Traffic reporting exists to improve your financial ratios, to help make a profit. Each operation has a slightly different number crunching model. What follows are simple examples that are designed to give you the general idea of how using your traffic report can help you really pin down conversion. Adapt these for your personal business model. After these two examples you'll get the general idea.

While I use cabin rentals in my examples, these exercises also work for fishing trips, boat rentals, and packages of all the above.

Example One
How To Calculate & Use Conversion Ratio for Room Nights Needed

Let's say you have 10 cabins. With 10 cabins  you have a potential for 3,650 room nights in a  year - 10 cabins times 365 nights in a year is 3,650 potential room nights. Call it an average of 1,825 potential room nights for every six months. Thus for the18 month period shown in these traffic reports those 10 cabins hold a potential 5,475 room nights.

1. Let's say you had a total of 33,000 site visitors for the 18 month reporting period, and in the reporting period you had a total of 2,738 booked room nights. Thus:

33,000 divided by 2,738 is 12. This shows a conversion ratio of 1 room night booked out of every 12 site visitors over those 18 months. Your conversion ratio is 12:1 or 12-to-1 however you like to see it.

2. Now let's say that in order to realize your financial goals for the next 18 months you need to book an additional 450 room nights. Thus:

12 x 450 = 5,400  You need another 5,400 site visitors to hit your financial goals.

3. Now go to your traffic report. Where are you weak? Where are you strong? What are the fastest and least expensive ways to boost your weak points and buy more strong points? What will it cost to get those extra 5,400 site visitors? Make a choice and go for it. Remember - it takes money to make money. Now let's take a look at that!

Example Two
How To Calculate & Use Conversion Ratio for Cost To Acquire Visitors

How much will it cost you to get those extra visitors? Will it pay? Will you make a profit?

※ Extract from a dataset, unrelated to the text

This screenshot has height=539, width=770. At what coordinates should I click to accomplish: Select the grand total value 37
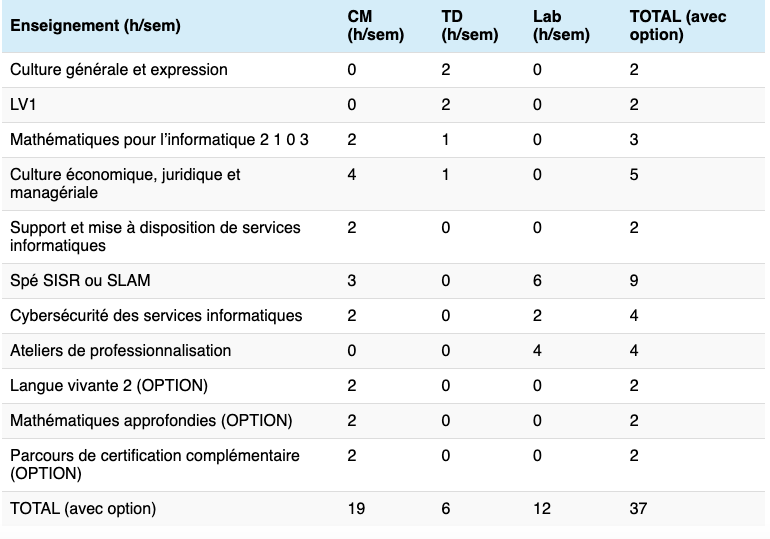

Determine your ADR (average daily rate). We'll say for this example it is $85 a day. We use the same numbers given in example one above.

First determine the cost per site visitor. Add up every single cent you spent on advertising for the 18 month reporting period. Add in all other costs you associate with advertising. Let's say you come up with $7,500 for the reporting period. Thus:

$7,500 divided by 33,000 site visitors is 23 cents. It cost you 23 cents for each one of those visitors. (I've rounded to keep it simple.)

Now assuming that costs stay about the same:  0.23 x 5,400 needed visitors, which is $1,242 dollars more you'll need to spend. Is it worth it to you?

Well, your ADR is $85. Thus $85 x 450 new room nights = $38,250.   You spent $1,242 to gross another $38,250. If your profit margin is at least 15% (if it is not your rates are not high enough) your gross profit here is $5,737 after all expenses and the extra $1,242.

By looking at your traffic report you can see where, and how, you can attract those extra needed visitors. Again by merging your financial ratios with your traffic metrics you can see how much those extra visitors will cost you, and therefore if the whole exercise will pay off. Again, this is not a super-precise exercise. It is close enough to give you a good idea of how all your advertising is working.

Online Conversion Tracking
If a Web site has some type of purchasing means, such as a shopping cart, it is possible to accurately track the conversion rate. However, most Mom & Pop resort operations don't use online booking systems. In my opinion that is a good thing. Online booking systems are great for well-known hotels and airlines. But Mom & Pop, who are not a trusted, known brand, are better off answering the telephone on a live call from someone looking at their Web site. This allows them to answer questions and "upsell". While it is true that some people will use a small resort online reservation system, I have not seen them used on a level that surpasses the good old telephone. I suspect that will change in the future, just don't know when.